Luckily, Laura chose the right moment for her plan. “I happened to read in our blog that Cornelia, our Head of Product, had started out in customer support,” she recalls. So, she decided to ask for advice on becoming a product manager. “That’s when Cornelia told me a product manager was planning to relocate and there would be a vacancy soon.”
The application process was intense though: “I needed to prove that I could learn how to be a product manager. I had to come up with a plan for implementing a new product feature, create a road map, and explain each step of my plan in detail. My interview was a two-hour meeting with several team members, where I gave an in-depth presentation and answered their questions.”

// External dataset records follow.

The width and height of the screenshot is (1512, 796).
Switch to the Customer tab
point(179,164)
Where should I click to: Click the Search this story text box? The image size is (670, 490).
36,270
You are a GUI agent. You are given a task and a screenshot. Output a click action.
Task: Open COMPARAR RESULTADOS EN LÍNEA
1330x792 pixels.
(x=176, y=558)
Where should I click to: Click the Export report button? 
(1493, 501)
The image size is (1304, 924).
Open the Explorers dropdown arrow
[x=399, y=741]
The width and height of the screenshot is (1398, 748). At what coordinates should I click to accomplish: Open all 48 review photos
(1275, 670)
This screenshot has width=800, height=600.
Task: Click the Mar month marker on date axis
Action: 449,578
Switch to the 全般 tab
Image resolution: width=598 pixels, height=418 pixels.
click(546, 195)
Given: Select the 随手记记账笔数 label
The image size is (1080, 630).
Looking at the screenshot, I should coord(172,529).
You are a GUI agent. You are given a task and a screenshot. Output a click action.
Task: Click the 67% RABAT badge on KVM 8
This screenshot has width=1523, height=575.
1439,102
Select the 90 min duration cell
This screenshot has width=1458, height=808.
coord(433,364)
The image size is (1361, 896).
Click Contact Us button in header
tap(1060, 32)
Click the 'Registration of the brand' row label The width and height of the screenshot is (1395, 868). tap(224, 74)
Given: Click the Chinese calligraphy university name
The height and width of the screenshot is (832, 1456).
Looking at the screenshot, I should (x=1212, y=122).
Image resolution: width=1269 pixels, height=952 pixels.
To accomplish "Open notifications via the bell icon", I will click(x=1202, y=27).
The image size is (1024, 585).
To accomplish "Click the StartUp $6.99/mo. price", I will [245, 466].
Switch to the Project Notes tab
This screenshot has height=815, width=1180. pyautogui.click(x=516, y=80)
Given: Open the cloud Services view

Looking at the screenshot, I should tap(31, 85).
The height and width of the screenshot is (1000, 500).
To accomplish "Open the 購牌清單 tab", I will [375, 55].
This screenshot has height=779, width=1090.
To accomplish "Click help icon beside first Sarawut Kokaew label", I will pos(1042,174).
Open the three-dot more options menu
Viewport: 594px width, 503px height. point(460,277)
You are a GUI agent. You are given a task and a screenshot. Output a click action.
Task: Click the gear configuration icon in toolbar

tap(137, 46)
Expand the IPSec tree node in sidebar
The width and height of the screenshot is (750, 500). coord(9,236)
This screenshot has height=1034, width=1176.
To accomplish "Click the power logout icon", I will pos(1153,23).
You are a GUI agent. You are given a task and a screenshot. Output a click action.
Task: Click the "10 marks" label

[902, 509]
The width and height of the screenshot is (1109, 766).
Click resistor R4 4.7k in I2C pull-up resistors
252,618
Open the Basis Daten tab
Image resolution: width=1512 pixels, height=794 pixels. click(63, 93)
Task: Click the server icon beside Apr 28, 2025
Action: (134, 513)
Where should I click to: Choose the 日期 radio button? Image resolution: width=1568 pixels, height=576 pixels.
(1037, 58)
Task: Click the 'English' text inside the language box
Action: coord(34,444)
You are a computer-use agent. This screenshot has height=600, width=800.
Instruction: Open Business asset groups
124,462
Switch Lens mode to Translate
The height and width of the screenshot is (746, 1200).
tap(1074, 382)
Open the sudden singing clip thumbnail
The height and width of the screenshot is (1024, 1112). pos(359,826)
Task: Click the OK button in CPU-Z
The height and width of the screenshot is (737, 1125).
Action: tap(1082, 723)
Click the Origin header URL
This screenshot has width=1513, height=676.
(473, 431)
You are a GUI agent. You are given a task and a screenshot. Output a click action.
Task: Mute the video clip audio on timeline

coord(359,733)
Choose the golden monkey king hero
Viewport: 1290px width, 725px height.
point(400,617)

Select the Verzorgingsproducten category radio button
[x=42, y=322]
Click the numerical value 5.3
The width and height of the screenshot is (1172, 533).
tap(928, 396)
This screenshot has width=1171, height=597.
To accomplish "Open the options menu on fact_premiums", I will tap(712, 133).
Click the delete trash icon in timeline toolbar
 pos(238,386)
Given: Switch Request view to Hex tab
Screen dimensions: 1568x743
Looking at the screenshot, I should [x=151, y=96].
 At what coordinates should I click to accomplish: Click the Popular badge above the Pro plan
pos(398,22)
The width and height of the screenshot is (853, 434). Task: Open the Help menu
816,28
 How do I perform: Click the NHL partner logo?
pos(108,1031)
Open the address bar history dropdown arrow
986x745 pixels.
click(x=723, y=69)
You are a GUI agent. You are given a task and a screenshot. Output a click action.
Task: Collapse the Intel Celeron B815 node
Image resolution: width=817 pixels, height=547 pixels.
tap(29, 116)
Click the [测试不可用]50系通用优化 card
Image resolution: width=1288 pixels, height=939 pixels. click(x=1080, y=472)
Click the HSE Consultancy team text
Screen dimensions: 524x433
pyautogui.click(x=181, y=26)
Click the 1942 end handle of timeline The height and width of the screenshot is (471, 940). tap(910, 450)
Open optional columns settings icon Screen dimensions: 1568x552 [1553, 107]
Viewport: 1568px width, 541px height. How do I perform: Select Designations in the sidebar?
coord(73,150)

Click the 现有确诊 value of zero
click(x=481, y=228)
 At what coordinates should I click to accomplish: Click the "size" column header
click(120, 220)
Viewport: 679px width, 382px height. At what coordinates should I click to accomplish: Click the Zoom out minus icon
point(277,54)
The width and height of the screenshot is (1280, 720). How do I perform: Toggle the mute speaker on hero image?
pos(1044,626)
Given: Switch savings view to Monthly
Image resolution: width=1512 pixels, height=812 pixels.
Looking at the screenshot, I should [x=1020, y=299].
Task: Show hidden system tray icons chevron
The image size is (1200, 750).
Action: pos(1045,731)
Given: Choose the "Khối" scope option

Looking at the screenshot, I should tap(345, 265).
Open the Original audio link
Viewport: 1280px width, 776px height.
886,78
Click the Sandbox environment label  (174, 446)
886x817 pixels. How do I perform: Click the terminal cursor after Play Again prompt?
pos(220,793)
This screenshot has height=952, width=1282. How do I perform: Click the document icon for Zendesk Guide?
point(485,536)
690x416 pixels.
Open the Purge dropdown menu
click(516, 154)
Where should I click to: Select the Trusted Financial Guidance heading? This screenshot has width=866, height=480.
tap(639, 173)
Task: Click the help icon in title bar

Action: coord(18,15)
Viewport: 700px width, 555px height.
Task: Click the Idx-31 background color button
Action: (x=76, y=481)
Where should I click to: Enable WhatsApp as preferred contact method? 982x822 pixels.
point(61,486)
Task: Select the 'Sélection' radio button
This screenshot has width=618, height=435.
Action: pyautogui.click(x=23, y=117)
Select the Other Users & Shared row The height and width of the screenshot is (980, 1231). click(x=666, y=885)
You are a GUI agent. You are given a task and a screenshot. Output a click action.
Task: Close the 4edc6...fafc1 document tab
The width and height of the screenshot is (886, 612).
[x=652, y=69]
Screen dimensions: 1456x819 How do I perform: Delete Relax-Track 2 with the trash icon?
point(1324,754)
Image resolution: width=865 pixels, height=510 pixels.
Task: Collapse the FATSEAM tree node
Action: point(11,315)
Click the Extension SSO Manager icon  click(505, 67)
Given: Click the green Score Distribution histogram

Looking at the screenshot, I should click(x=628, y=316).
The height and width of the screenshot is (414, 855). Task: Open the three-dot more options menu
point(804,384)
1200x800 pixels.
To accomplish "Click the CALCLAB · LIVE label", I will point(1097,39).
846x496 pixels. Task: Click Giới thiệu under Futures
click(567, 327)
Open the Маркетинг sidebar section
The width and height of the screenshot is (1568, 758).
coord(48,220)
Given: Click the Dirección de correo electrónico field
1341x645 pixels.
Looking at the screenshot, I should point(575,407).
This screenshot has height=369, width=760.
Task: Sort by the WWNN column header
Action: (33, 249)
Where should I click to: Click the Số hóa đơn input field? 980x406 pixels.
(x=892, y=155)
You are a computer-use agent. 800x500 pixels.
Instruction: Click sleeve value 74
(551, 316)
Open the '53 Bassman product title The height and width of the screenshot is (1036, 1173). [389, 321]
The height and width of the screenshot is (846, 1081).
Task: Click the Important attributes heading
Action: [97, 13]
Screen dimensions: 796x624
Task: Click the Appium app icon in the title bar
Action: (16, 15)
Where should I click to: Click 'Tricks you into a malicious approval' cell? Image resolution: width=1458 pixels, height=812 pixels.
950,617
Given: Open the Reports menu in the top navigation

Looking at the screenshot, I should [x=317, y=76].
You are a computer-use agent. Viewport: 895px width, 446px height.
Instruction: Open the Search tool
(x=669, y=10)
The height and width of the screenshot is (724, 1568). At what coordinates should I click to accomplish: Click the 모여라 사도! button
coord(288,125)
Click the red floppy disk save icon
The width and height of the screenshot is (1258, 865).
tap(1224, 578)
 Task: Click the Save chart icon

“If you want to become a product manager, you should have a strong interest in technical issues, as well as in UX (user experience) and UI (user interfaces),” Cornelia says. “However, it’s even more important to be smart, to keep learning, to think analytically, to be very organized, and to have great communication skills. We were looking for a confident person who would defend their own ideas while still considering other people’s input.”
Laura has been working as a Junior Product Manager since August 2019, with her confidence increasing by leaps and bounds. “It helped that I knew our members and our platform inside and out. It takes an outsider much longer to get a feeling for our customers and for the product itself. I got introduced to the best part of the job a lot sooner — running experiments, collecting data, interpreting results, and so on. But I had a lot to learn, and it was mostly learning by doing.”
Despite a stressful onboarding phase, Laura has no regrets: “The main reason I was so stressed was because changing career paths is always difficult. Starting something new can be daunting. But if you really want it, you should give it a try.” And Cornelia agrees: “Since I started working here, I have already seen several people change jobs internally. We have a lot of smart and highly educated team members who want to develop career-wise.”
“I’d encourage our team members to openly share their interest in any field outside their current position,” Christa emphasizes. “They shouldn’t hide it if they’d like to take their career in a different direction. We’d rather keep valuable employees on board. Even if there isn’t anything available now, opportunities will open up — and then we’ll be able to support their next career move.”